The 2001 Durban conference, organized by the United Nations Commission on Human Rights, crystallized the strategy of delegitimizing Israel as "an apartheid regime" through international isolation based on the South African model. The conference consisted of three parallel gatherings—an official diplomatic forum, a youth summit, and a massive nongovernmental organization (NGO) forum with delegates from 1,250 groups. The delegitimization plan is driven by groups that exploit the funds, slogans, and rhetoric of the human rights movement. The complaints by NGOs against Israeli generals abroad were based on the Durban speeches that branded Israeli antiterrorism responses as "war crimes" and "violations of international law." Article 426 of the declaration of the Durban conference seeks the "condemnation of those states who are supporting, aiding and abetting the Israeli apartheid state and its perpetration of racist crimes against humanity including ethnic cleansing, acts of genocide."[2] Israeli and Jewish NGOs were deliberately excluded from a regional conference in the run-up to Durban, designed to draft a composite declaration against racism. None of the international NGOs present protested at this violation of Israeli rights, and no one protested when Israel was outrageously and falsely accused of "committing holocausts and being anti-Semitic."[3] This last statement deliberately replaced the longstanding and common meaning of "anti-Semitism" (hatred directed against Jews) to mean hatred of Arabs, who are also Semites. The reference to "holocausts" was wholly without historical foundation. These accusations laid the foundation for NGOs to invoke a politicized interpretation of universal jurisdiction in their bid to indict Israeli officials and military abroad.

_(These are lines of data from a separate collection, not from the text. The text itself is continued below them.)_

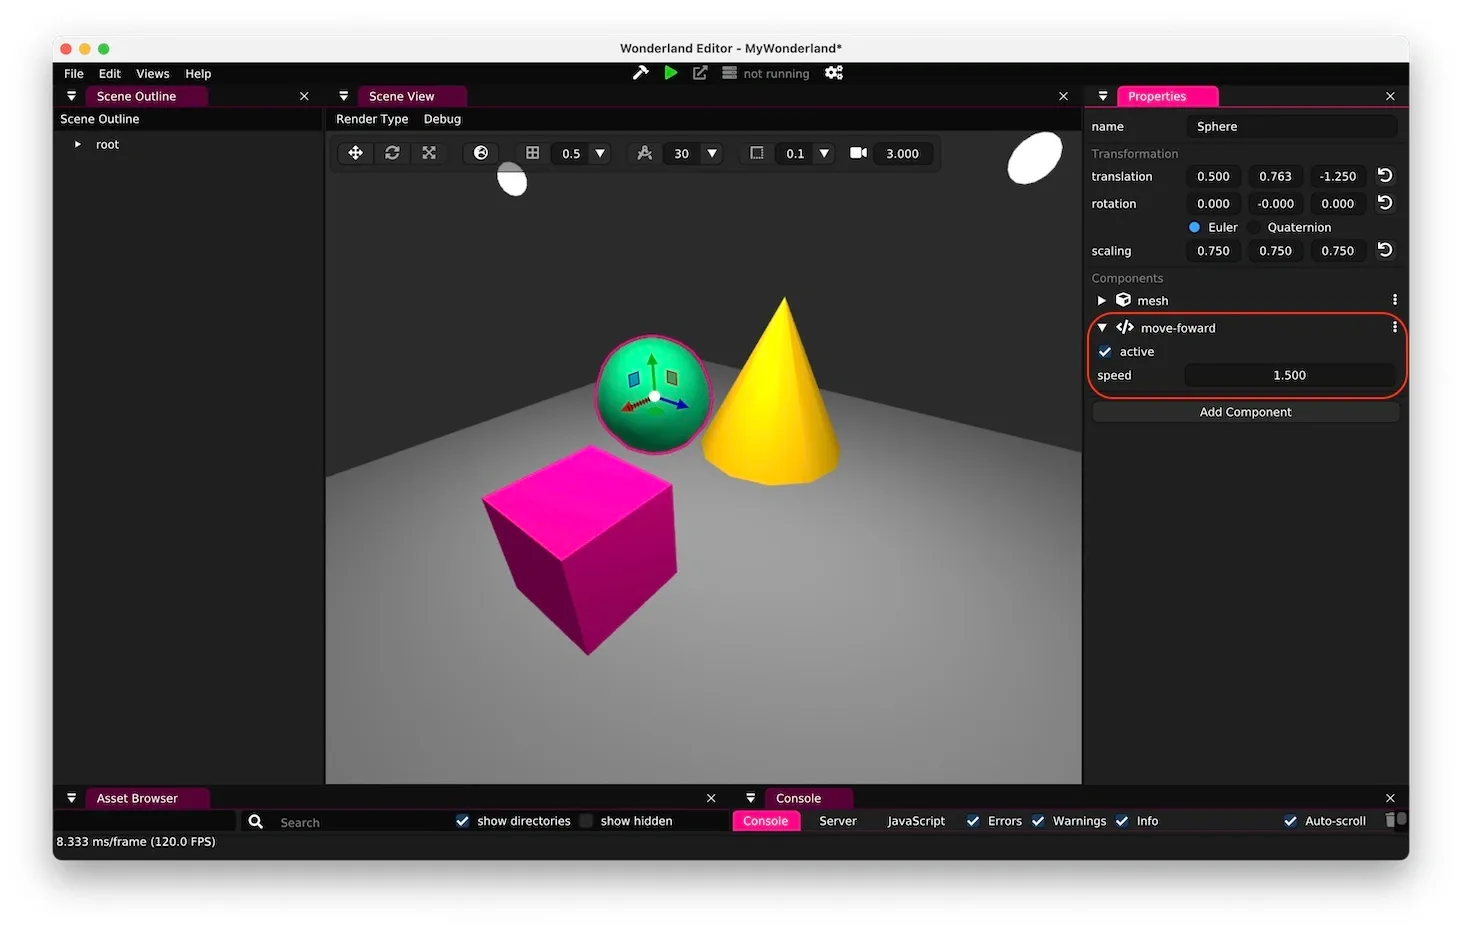Expand the mesh component details
Image resolution: width=1462 pixels, height=930 pixels.
click(x=1101, y=300)
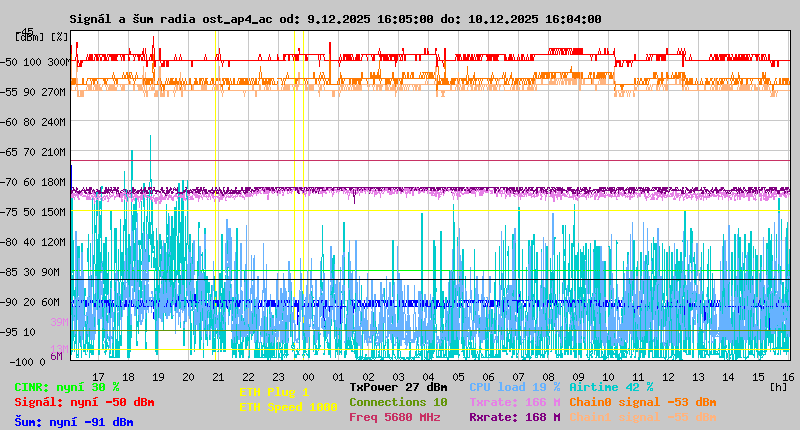Select the 'TxPower 27 dBm' legend text
Viewport: 800px width, 430px height.
[398, 387]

Ariel Sharon in the political dock. The first case of a civil indictment against an Israeli official was filed in Brussels three months before Durban on June 18, 2001, against Ariel Sharon for his role in the 1982 Sabra and Shatila massacres in Lebanon by twenty-three survivors as well as five eyewitnesses. The reliance upon eyewitnesses is a common strategy used by NGOs that make unverifiable claims. A multiple indictment was made against Ariel Sharon; Amos Yaron, a former general in charge of Israeli troops in Beirut at the time; Rafael Eitan, the Israeli Army chief of staff in 1982; and Amir Drori, the former head of the Israeli Defense Forces (IDF)'s Northern Command. The lawsuit was translated into English by LAW, the Palestinian Society for the Protection of Human Rights and the Environment, an attendee at the Durban conference. Sharon was charged with crimes against humanity, genocide, and war crimes.[4] Dyab Abou Jahjah, president of a Belgian-licensed NGO, the Arab European League (AEL), admitted the political nature of the case, stating, "We had to prepare on the legal level as well as the political, financial, and logistical levels."[5] Abou Jahjah is an uncompromising opponent of assimilation and integration, who insists that European society has to adapt to Muslims, not vice versa. He has stated that he experienced feelings of "sweet revenge" on 9/11.[6]